Exercise objective.
Without pictures, return the lines from the one containing "Collapse the Configuraciones sidebar section" through the last line of the data below, exactly.

Data entries.
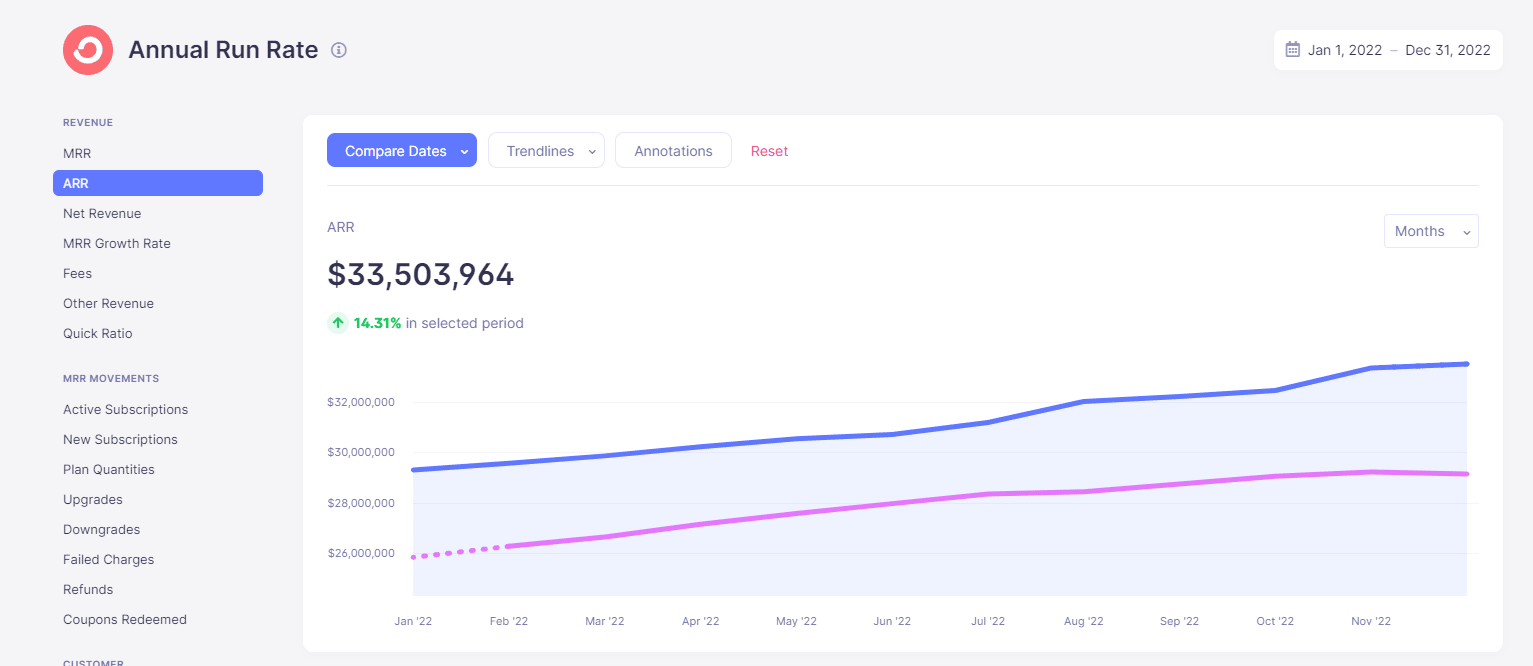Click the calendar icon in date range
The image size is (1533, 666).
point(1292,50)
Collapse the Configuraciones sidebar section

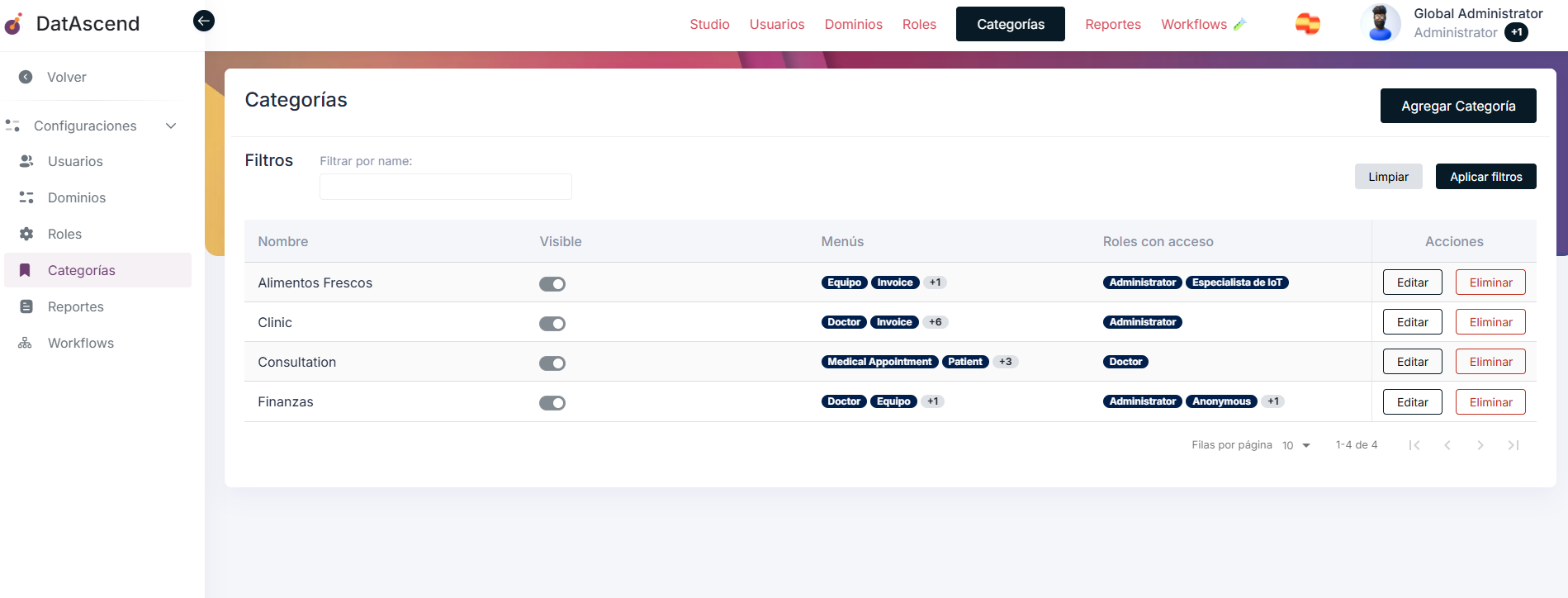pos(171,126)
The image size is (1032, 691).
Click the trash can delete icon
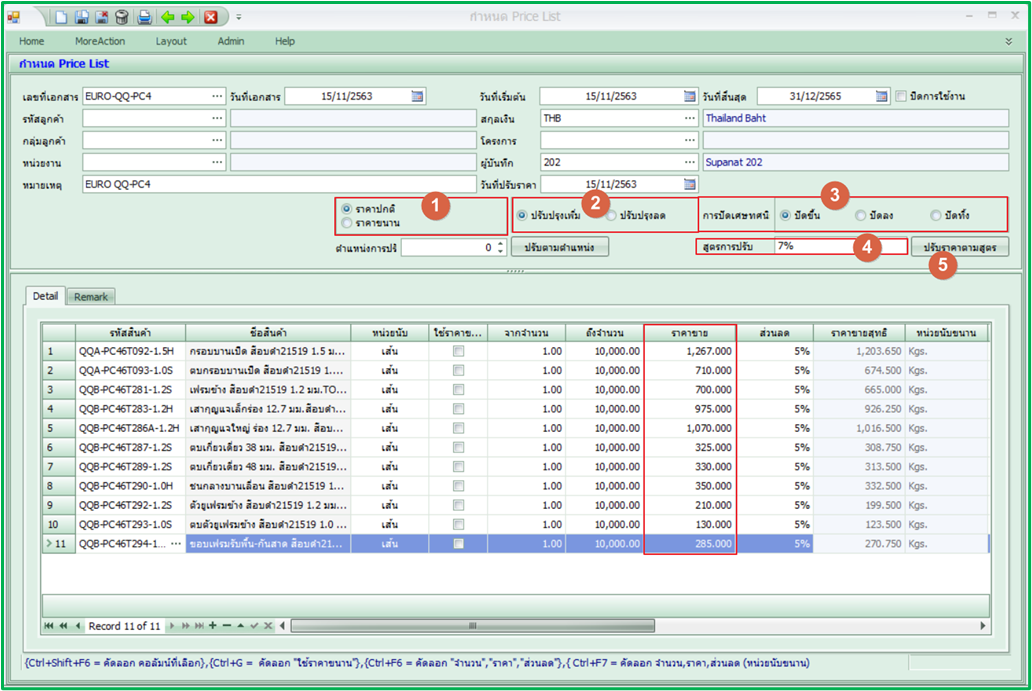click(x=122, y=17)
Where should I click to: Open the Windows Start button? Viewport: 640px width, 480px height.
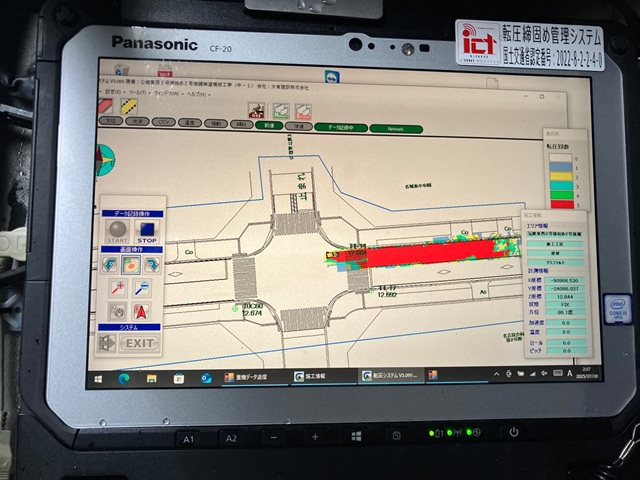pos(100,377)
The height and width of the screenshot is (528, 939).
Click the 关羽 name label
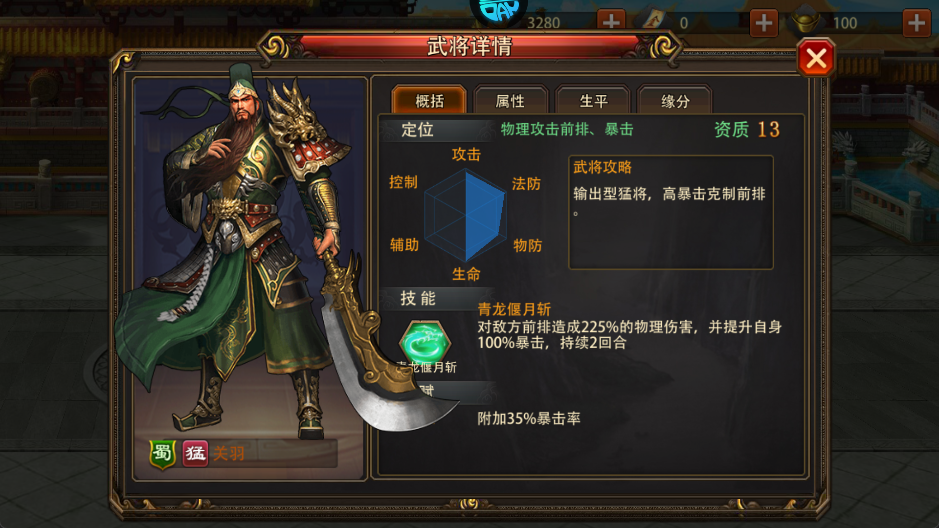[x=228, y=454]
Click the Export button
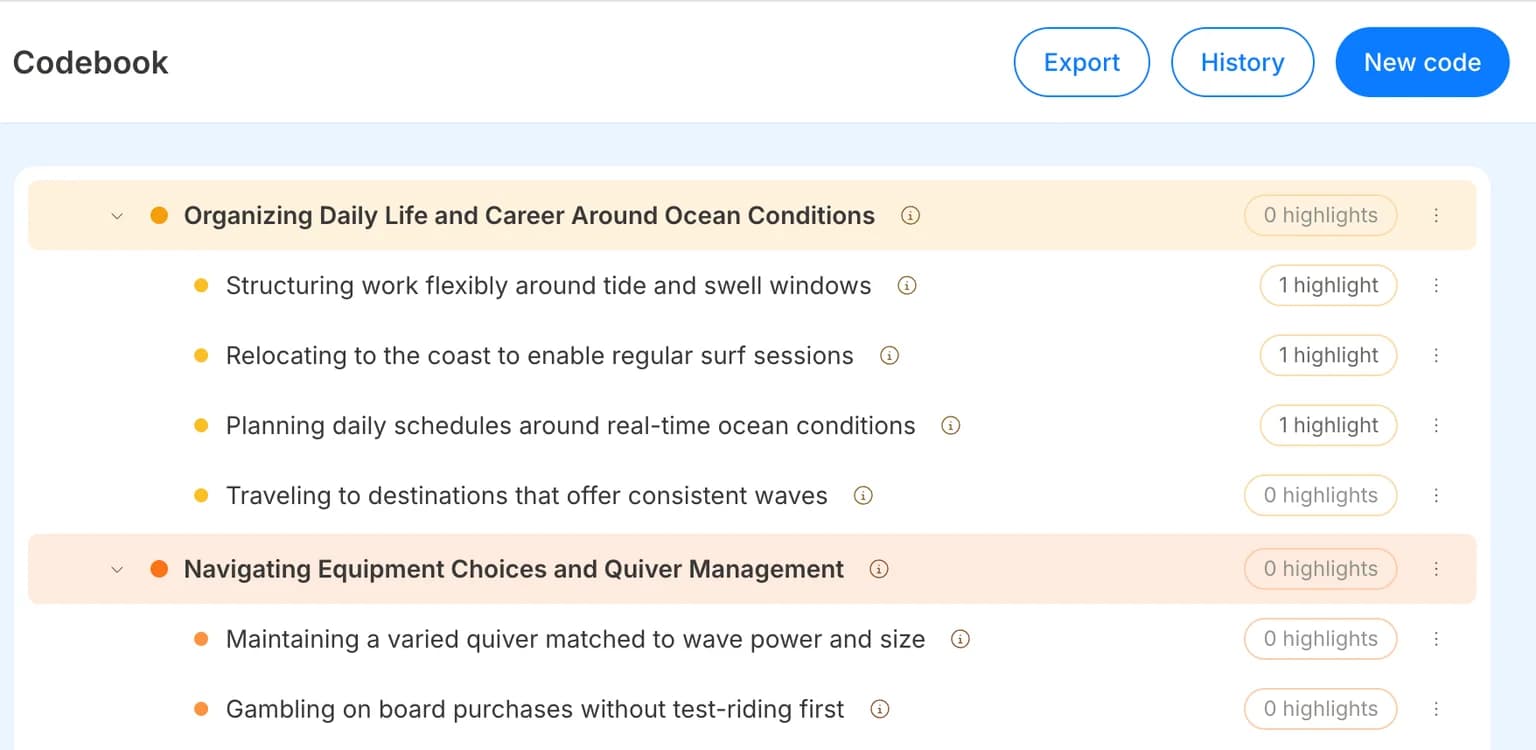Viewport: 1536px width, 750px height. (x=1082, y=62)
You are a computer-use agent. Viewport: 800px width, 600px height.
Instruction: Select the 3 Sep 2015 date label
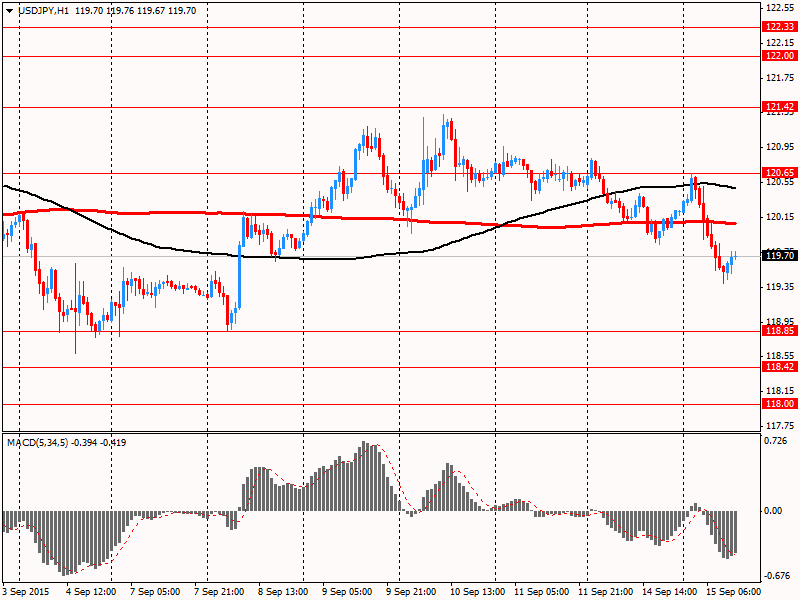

Final answer.
Collapse the Configuraciones sidebar section

pos(171,126)
The image size is (1032, 691).
Click the trash can delete icon
click(x=122, y=17)
Where should I click to: Open the Windows Start button? Viewport: 640px width, 480px height.
pos(100,377)
The height and width of the screenshot is (528, 939).
Click the 关羽 name label
[x=228, y=454]
Click the Export button
Viewport: 1536px width, 750px height. (x=1082, y=62)
You are a computer-use agent. Viewport: 800px width, 600px height.
Instruction: Select the 3 Sep 2015 date label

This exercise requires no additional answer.